◆ RECORDS PROVIDED:
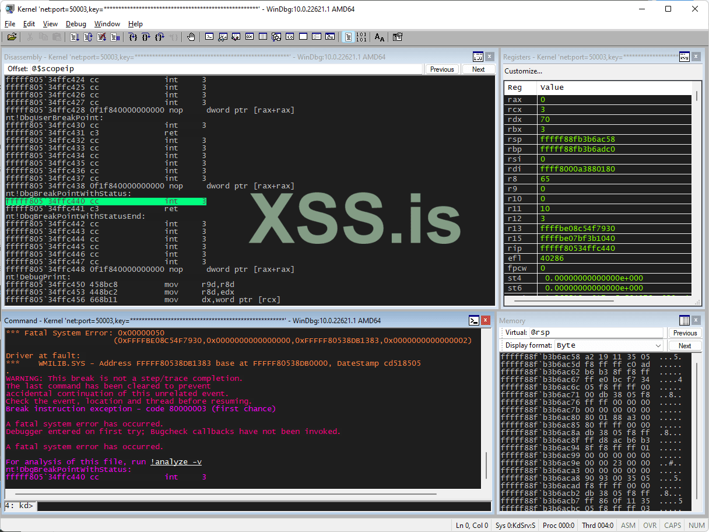Click the hand-shaped breakpoint icon
The height and width of the screenshot is (532, 709).
pyautogui.click(x=191, y=37)
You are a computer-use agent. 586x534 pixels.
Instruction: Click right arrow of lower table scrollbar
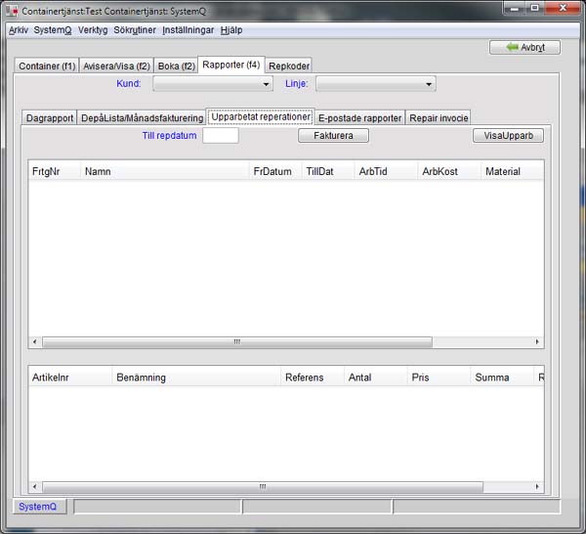[x=538, y=486]
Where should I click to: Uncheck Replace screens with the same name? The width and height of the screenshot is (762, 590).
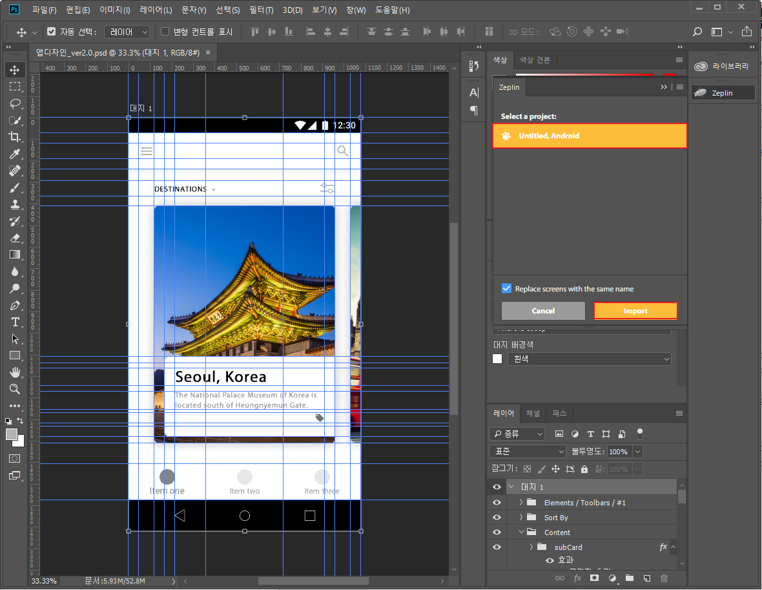click(x=507, y=289)
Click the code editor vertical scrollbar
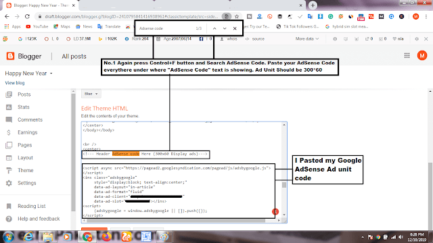This screenshot has height=243, width=433. pos(284,170)
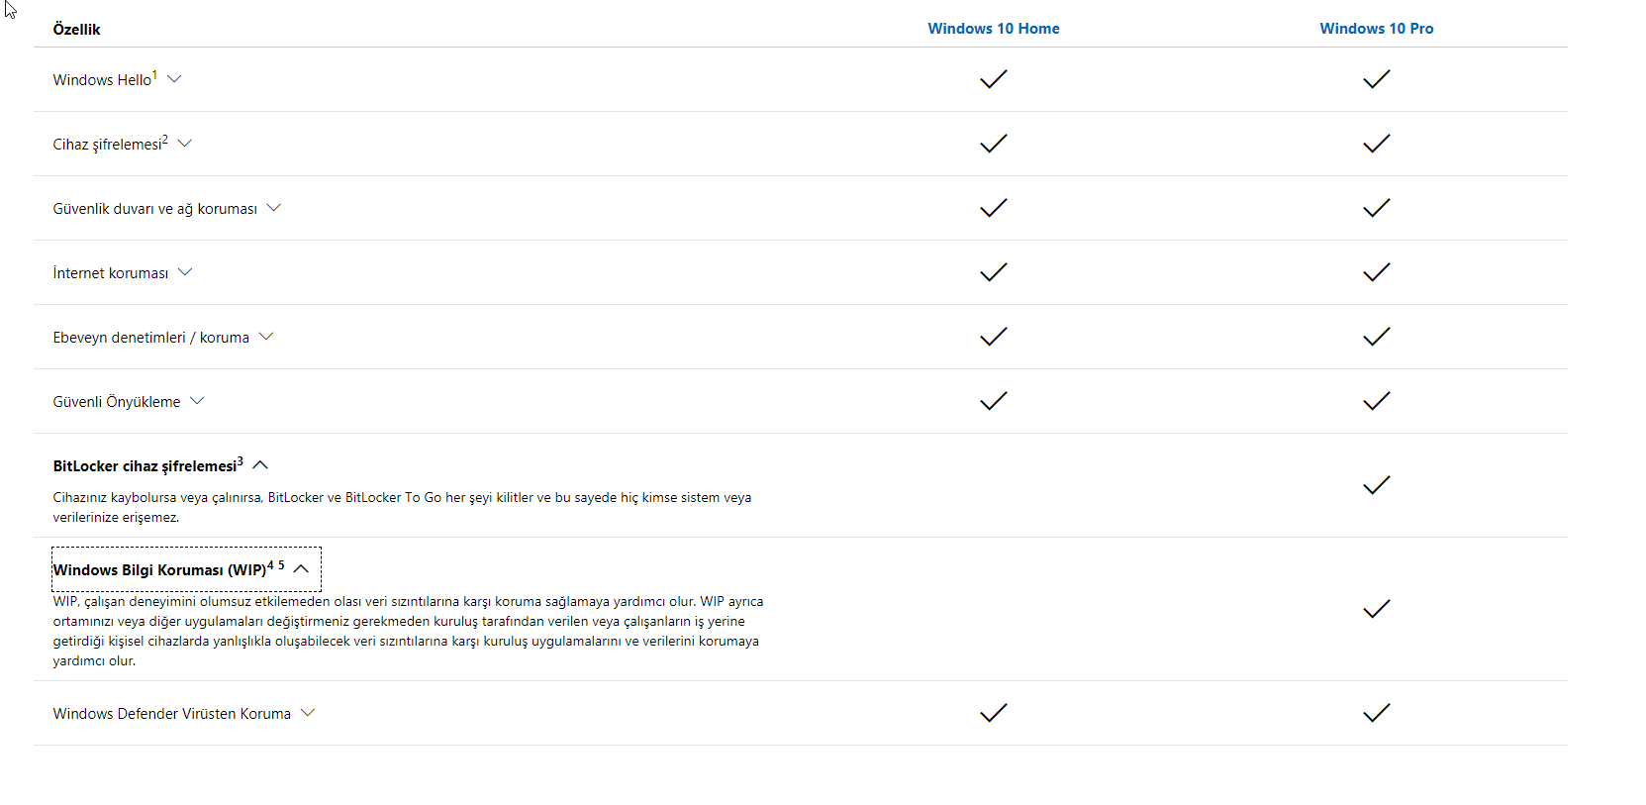This screenshot has width=1646, height=805.
Task: Open the Windows 10 Home column link
Action: coord(993,29)
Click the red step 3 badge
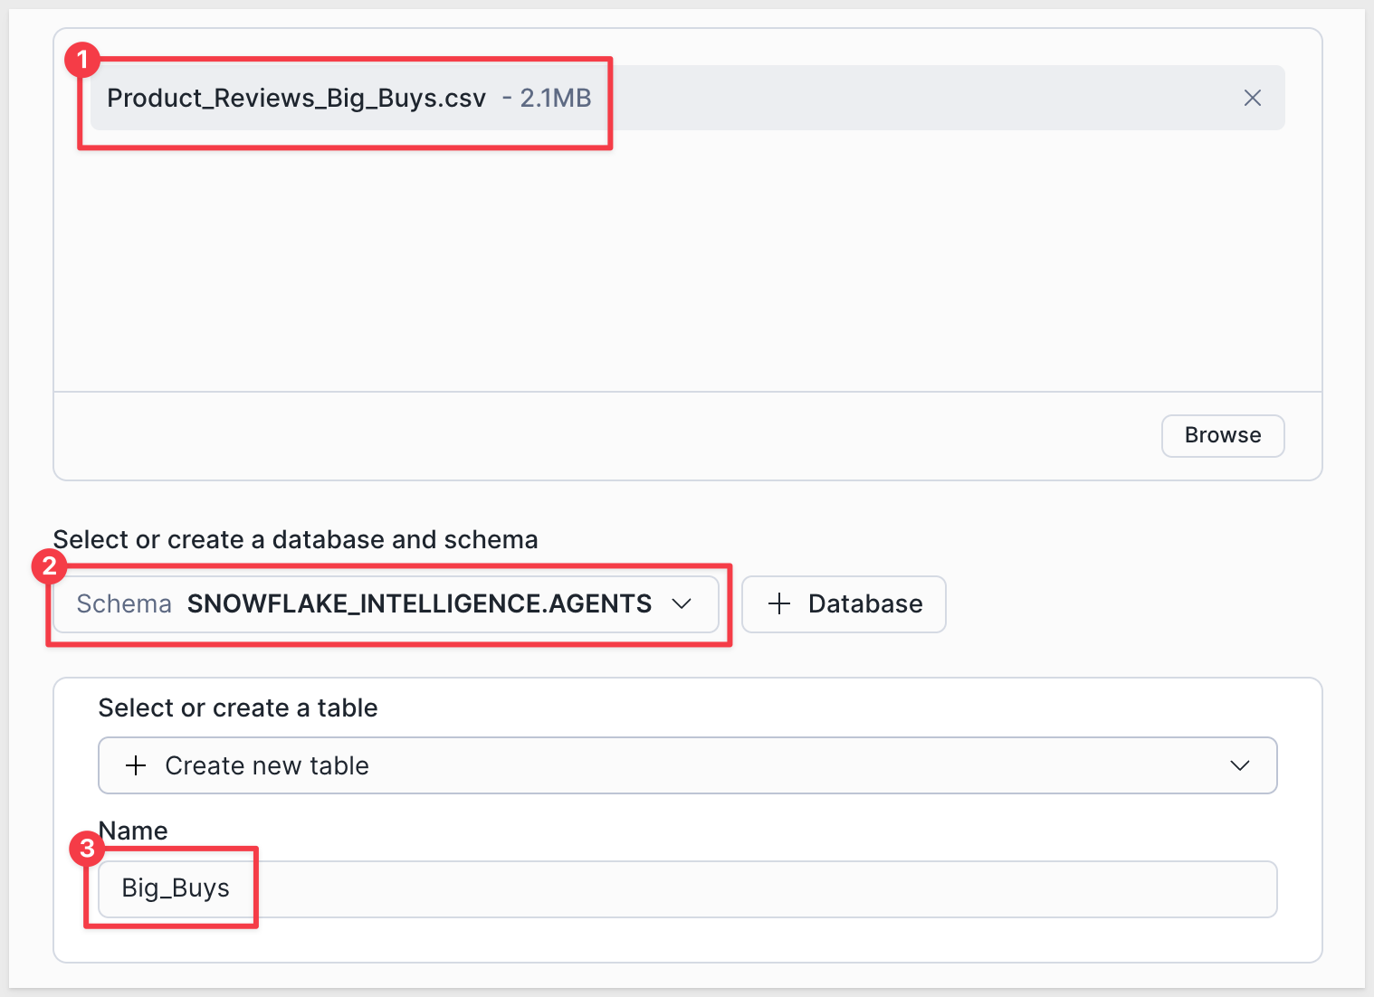The image size is (1374, 997). (x=87, y=849)
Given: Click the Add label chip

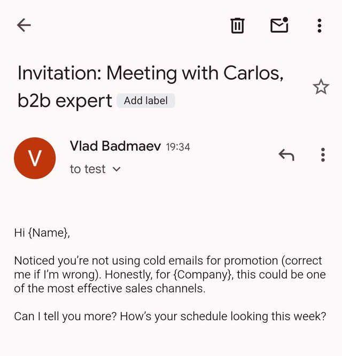Looking at the screenshot, I should tap(146, 100).
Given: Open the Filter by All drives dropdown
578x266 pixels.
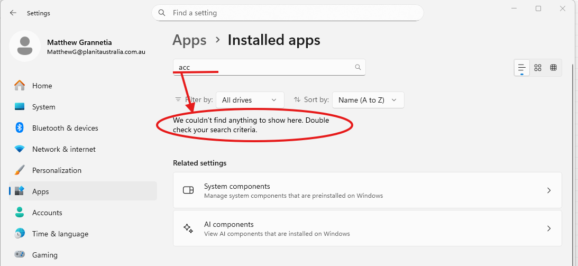Looking at the screenshot, I should [x=250, y=100].
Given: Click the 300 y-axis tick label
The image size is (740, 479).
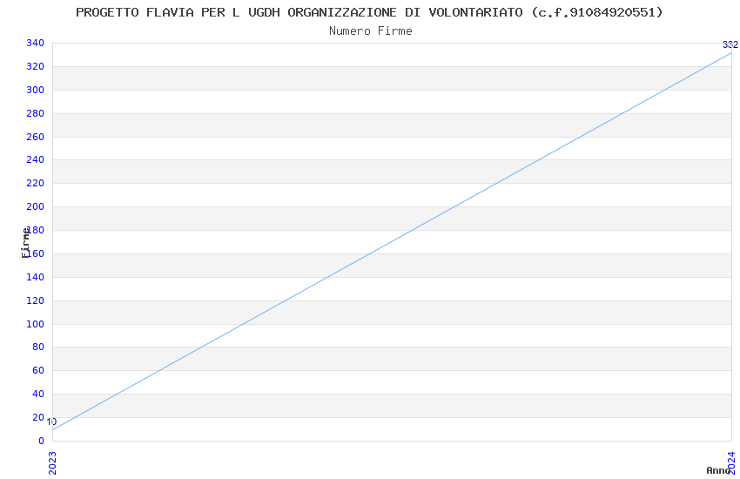Looking at the screenshot, I should tap(36, 90).
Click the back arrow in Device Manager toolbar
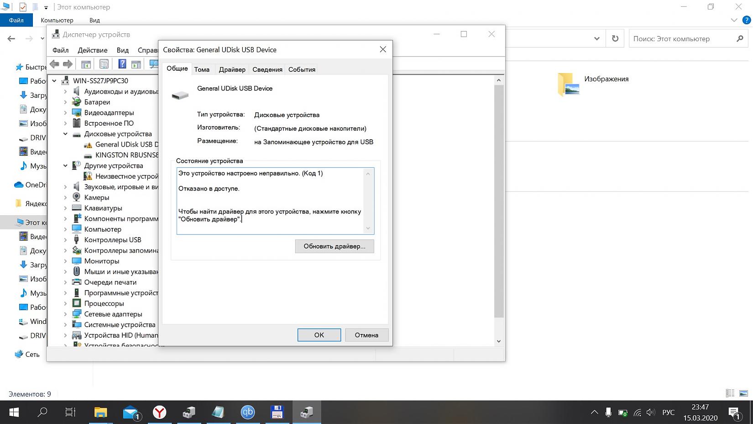This screenshot has width=753, height=424. [x=55, y=64]

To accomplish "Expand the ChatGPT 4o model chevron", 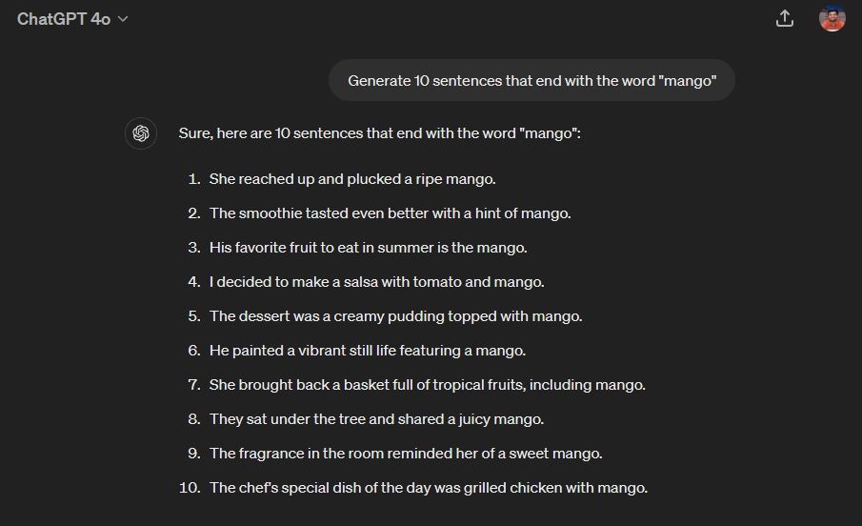I will 123,19.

◆ THE PROBLEM:
Only one stretch of the listing above is to be duplicated: the lines from the one containing "You are a computer-use agent. 586x534 pixels." through the one containing "Given: Click the 300 y-axis tick label", both included. Copy them exactly, minus the pictures.

◆ THE COMPLETED TASK:
You are a computer-use agent. 586x534 pixels.
Instruction: Click right arrow of lower table scrollbar
[x=538, y=486]
Where should I click to: Uncheck Replace screens with the same name? The width and height of the screenshot is (762, 590).
click(x=507, y=289)
Click the code editor vertical scrollbar
This screenshot has height=243, width=433. pos(284,170)
This screenshot has width=1646, height=805.
Task: Open the Windows 10 Home column link
Action: coord(993,29)
Click the red step 3 badge
The image size is (1374, 997). (x=87, y=849)
Given: Click the Add label chip

Looking at the screenshot, I should tap(146, 100).
Given: Open the Filter by All drives dropdown
578x266 pixels.
Looking at the screenshot, I should [x=250, y=100].
Given: Click the 300 y-axis tick label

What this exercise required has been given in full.